TASK DETAILS –
The goal here is an exact copy of the entries below, without their pictures.

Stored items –
+-------+
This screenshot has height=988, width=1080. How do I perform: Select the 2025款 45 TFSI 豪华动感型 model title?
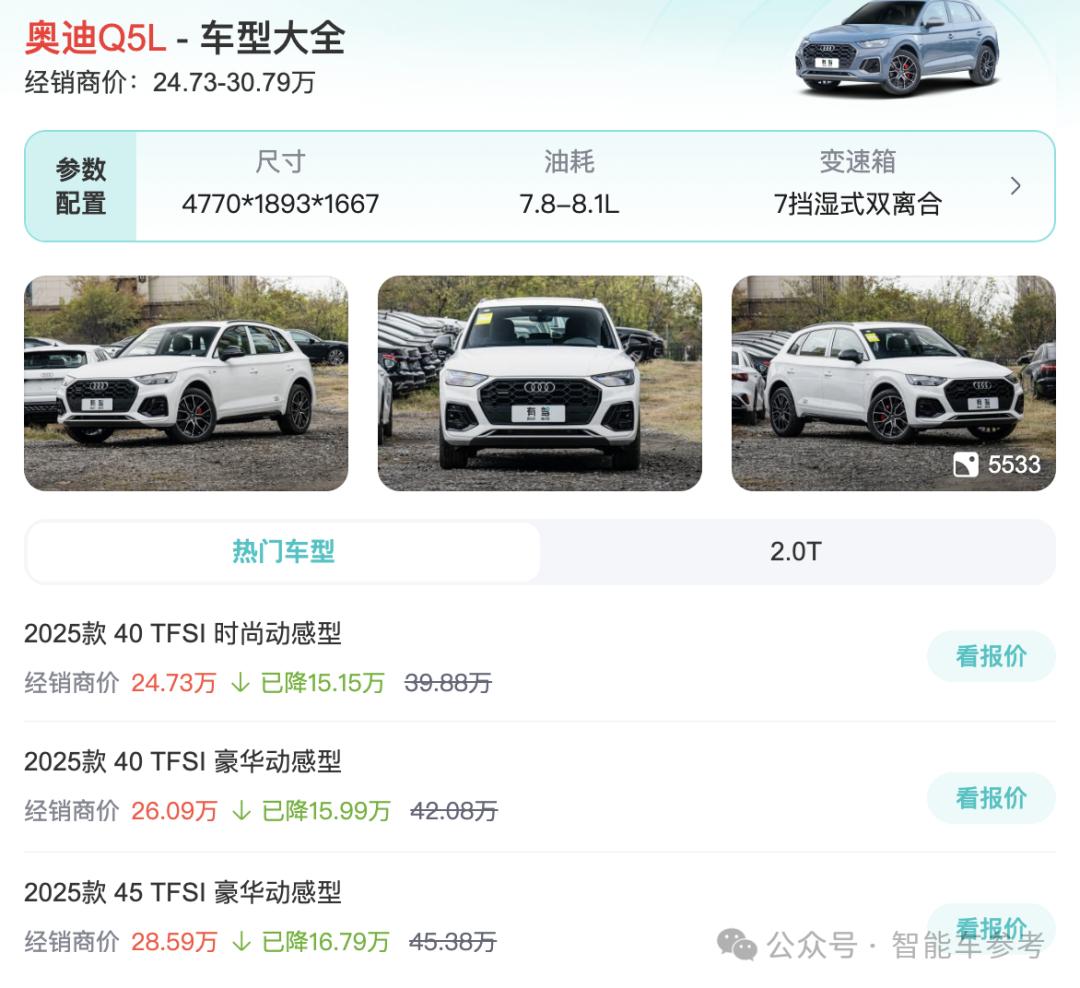(x=183, y=892)
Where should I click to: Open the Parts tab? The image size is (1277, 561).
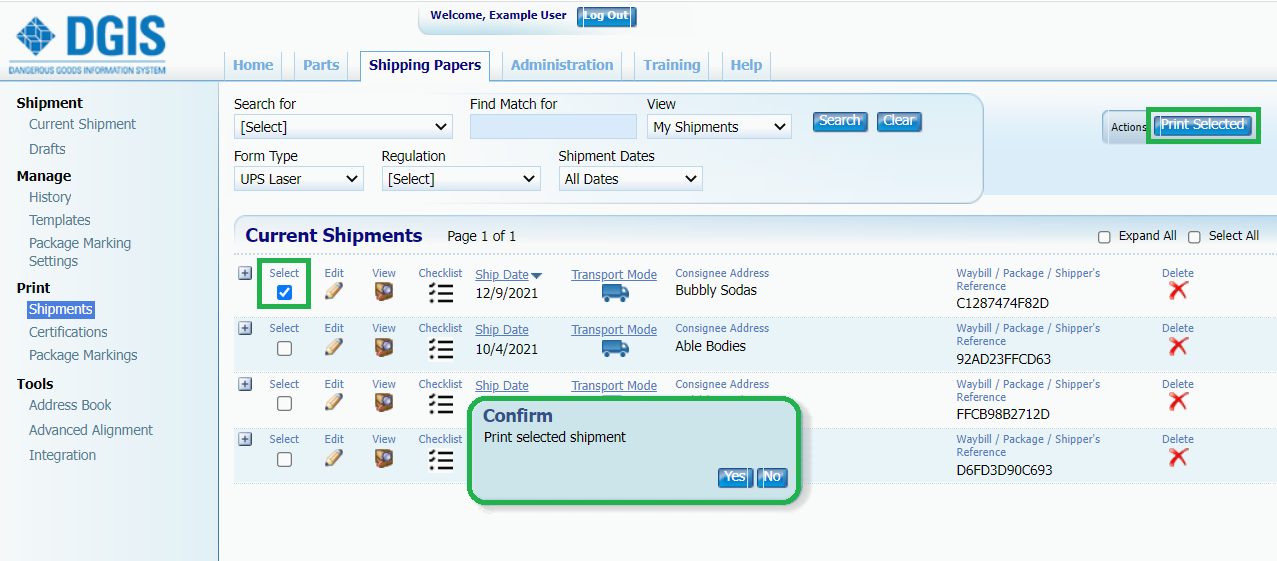coord(321,65)
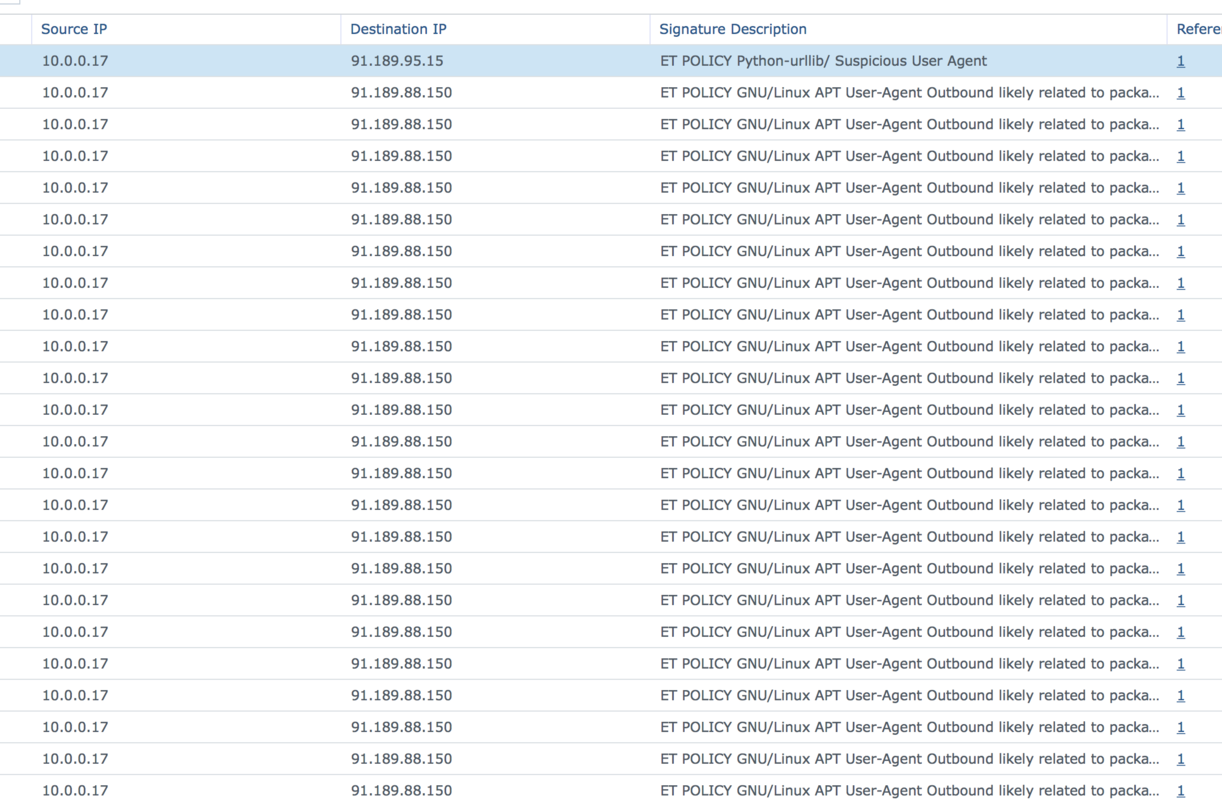Click source IP in highlighted first row
Screen dimensions: 1222x800
click(75, 61)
+-------+
EXERCISE RESPONSE –
This screenshot has height=988, width=1080. How do I perform: Select the 2025款 45 TFSI 豪华动感型 model title?
(x=183, y=892)
Where should I click to: Open the Parts tab? The image size is (1277, 561).
coord(321,65)
Click source IP in highlighted first row
Screen dimensions: 1222x800
click(75, 61)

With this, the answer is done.